Supreme Court Ruling
The Supreme Court made no decision on the land dispute, insisting that another trial was necessary. Specifically, the Court held, "I reject the submission with respect to the substitution of aboriginal title and the self-government for the original claims of ownership and jurisdiction.... The content of common law aboriginal title, for example, has not been authoritatively determined by this Court... This defect in the pleadings prevents this Court from considering the merits of this appeal."
The legal significance of those passages is that the Indian "Interest" within the meaning of section 109 of the Constitution Act, 1867, was not involved in the appeal.
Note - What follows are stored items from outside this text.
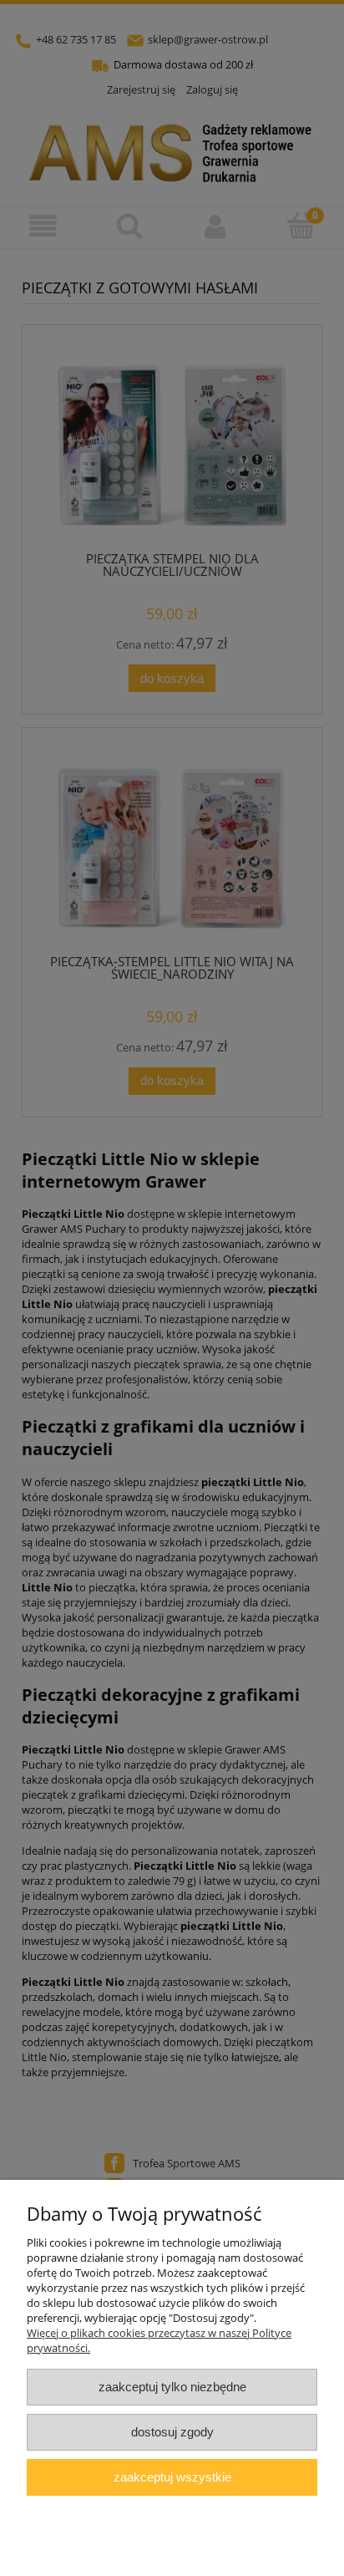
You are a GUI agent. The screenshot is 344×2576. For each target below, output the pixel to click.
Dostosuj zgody (172, 2432)
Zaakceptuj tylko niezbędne (172, 2387)
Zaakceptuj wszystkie (172, 2477)
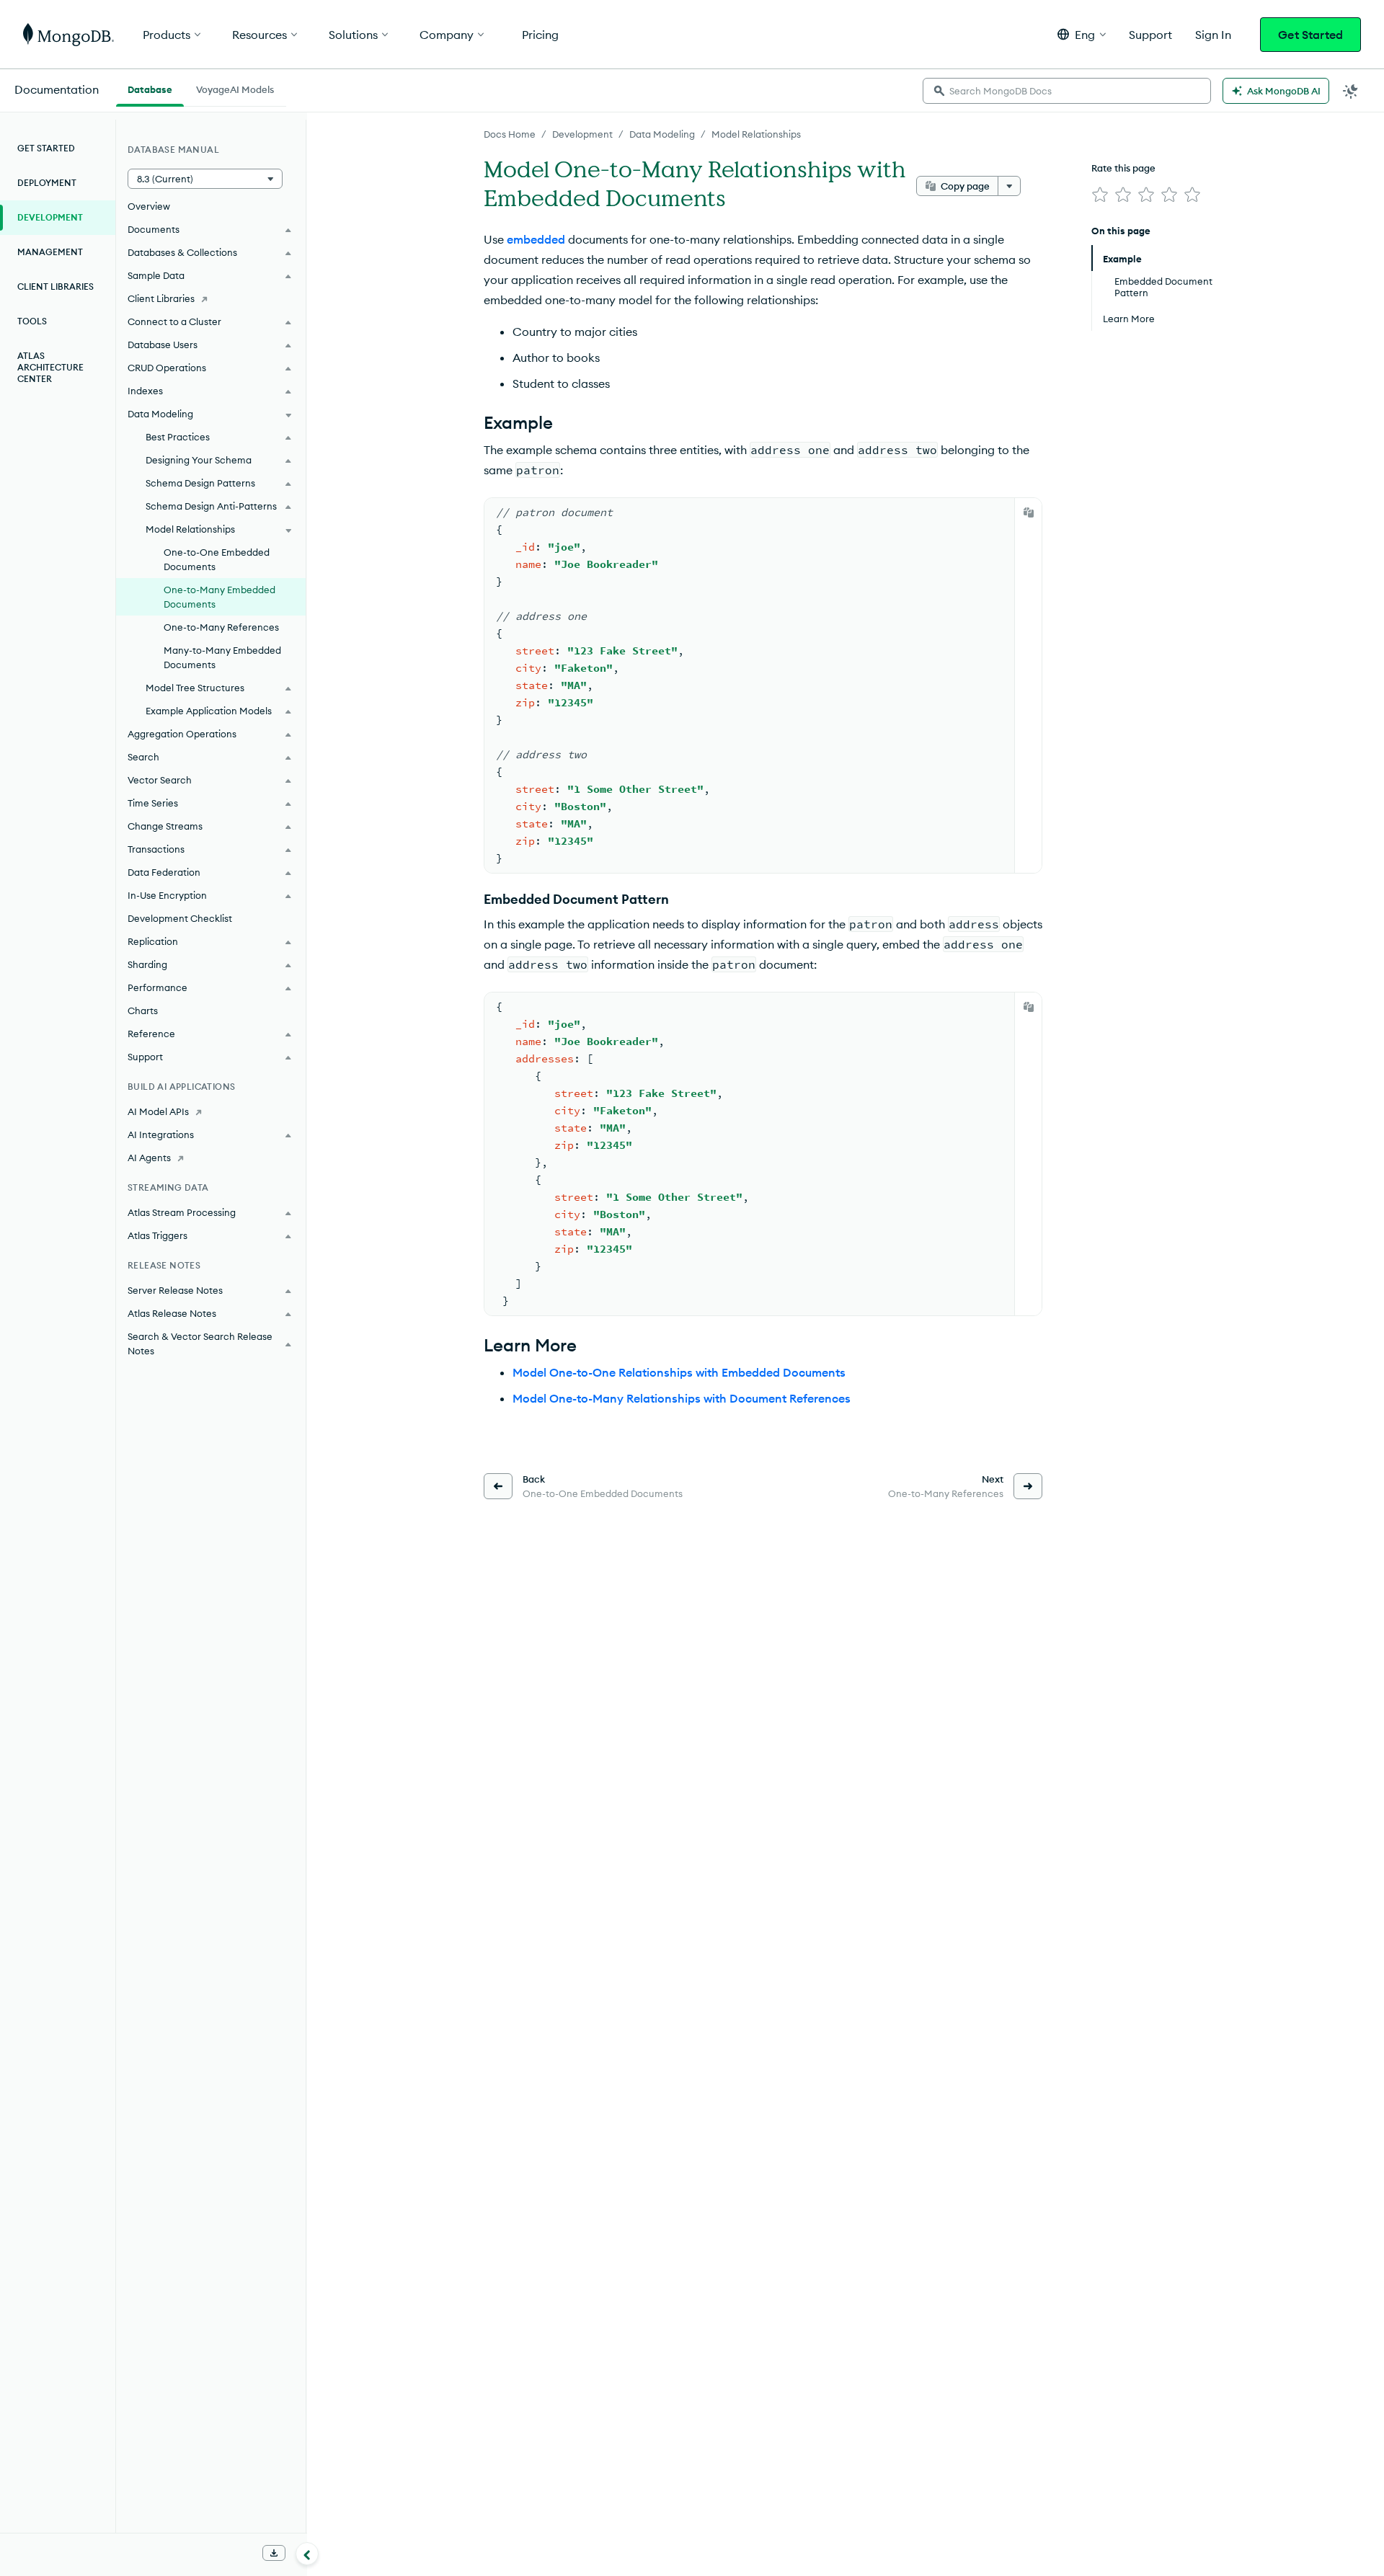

Section 109 is the section that says the Crown's CONSTITUTIONAL "Interest" is subject to the Indian CONSTITUTIONAL "Interest" so long as the Indian "Interest" has not been sold to the Crown by a valid treaty. It confirms that Indian sovereignty, i.e., exclusive jurisdiction and sole possession, is the supreme law of the land pending treaty and, correspondingly, establishes the utter irrelevance of Crown Parliamentary legislation and Crown court recent inventions based upon the "common law".
It has been said that "The ruling also made important statements about the legitimacy of Indigenous oral history ruling that oral histories were just as important as written testimony.
It has been claimed that the case was improperly framed by the lawyers who filed the case and it decided nothing nor could it have decided anything.